ORC (Ollivier–Ricci Curvature) Lower Bounds via residual-shell Wasserstein-1 measures with k-hop lazy random walks.

Overview

This package implements lower bound algorithms for Ollivier–Ricci Curvature (ORC) on graph edges. For each edge (u, v) in a graph, it computes:

κ_lb(u, v) = 1 - W̄₁(μ_u, μ_v) / dist(u, v)

where μ_u is the k-hop lazy random walk measure at u and W̄₁ is the residual-shell upper bound on the 1-Wasserstein distance.

Features

  • Residual-shell Ricci curvature with k-hop random walk support
  • Multi-threaded edge processing — leverage all CPU cores for large graphs
  • Sparse matrix output — memory efficient for large graphs
  • Truncated APSP — avoids full all-pairs shortest path computation

Installation

pip install .

For development:

pip install -e ".[dev]"

For SerpAPI support:

pip install -e ".[serpapi]"

Quick Start

import networkx as nx
from orc_bound import residual_shell_ricci_approximation

# Build a graph
G = nx.watts_strogatz_graph(200, 6, 0.2, seed=0)

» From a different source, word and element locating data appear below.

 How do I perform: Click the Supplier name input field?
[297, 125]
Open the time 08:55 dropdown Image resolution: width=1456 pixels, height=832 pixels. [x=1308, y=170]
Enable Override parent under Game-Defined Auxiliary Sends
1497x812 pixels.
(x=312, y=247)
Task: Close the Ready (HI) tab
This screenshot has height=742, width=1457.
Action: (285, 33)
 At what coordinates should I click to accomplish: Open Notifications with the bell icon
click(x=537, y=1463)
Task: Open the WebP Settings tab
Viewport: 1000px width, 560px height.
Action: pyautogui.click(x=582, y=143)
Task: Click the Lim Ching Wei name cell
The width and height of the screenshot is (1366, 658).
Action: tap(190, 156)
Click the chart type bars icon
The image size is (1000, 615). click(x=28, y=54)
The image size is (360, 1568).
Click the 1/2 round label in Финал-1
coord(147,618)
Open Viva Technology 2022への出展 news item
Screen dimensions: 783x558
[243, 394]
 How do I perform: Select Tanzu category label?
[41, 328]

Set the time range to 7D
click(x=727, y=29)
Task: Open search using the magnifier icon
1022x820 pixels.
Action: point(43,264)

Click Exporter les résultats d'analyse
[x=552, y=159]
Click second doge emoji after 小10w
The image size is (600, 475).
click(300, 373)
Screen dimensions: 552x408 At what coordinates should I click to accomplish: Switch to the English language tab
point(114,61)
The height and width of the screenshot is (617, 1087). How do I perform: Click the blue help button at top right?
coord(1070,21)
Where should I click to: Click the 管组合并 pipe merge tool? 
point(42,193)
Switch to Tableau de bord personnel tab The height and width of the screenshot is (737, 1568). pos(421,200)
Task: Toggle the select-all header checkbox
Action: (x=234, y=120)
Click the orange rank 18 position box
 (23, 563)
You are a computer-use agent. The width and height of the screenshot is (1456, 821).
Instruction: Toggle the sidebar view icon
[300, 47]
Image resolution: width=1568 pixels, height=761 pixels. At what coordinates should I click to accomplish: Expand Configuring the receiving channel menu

# Compute curvature with k=1-hop measures and 4 threads
C = residual_shell_ricci_approximation(
    G,
    G.number_of_nodes(),
    k=1,
    n_jobs=4,
)

# Average curvature over all edges
avg_curv = C.sum() / C.nnz
print(f"Average curvature: {avg_curv:.4f}")

API Reference

residual_shell_ricci_approximation

def residual_shell_ricci_approximation(
    graph: nx.Graph,
    num_nodes: int,
    k: int = 1,
    alpha_lazy: float = 0.0,
    l_shell: int = 3,
    rbar_mode: str = "local-max",
    tol: float = 1e-12,
    symmetric: bool = False,
    n_jobs: int | None = None,
) -> csr_matrix:
Parameter Type Default Description
graph nx.Graph Input graph
num_nodes int Number of nodes (must match graph)
k int 1 Number of random walk steps (k-hop neighborhood)
alpha_lazy float 0.0 Lazy mixing parameter [0, 1]
l_shell int 3 Maximum shell distance for bucket matching
rbar_mode str "local-max" Residual distance estimation method
tol float 1e-12 Numerical tolerance for mass pruning
symmetric bool False Whether to populate both (u,v) and (v,u) entries
n_jobs int | None None Number of parallel workers (None=all cores)

Core Functions

  • build_lazy_measures_k(G, alpha_lazy, k) — Build k-hop lazy random walk measures
  • all_pairs_shortest_path_matrix_cutoff(G, cutoff) — Truncated APSP matrix
  • residual_shell_upper_bound(mu_x, mu_y, D, idx, l, ...) — W1 upper bound

Multi-Threading

The most expensive step — computing curvature for each edge — is fully parallelizable because each edge's computation is independent.

# Use all CPU cores (default)
C = residual_shell_ricci_approximation(G, n, k=10)

# Use exactly 8 workers
C = residual_shell_ricci_approximation(G, n, k=10, n_jobs=8)

# Use all but one core
C = residual_shell_ricci_approximation(G, n, k=10, n_jobs=-1)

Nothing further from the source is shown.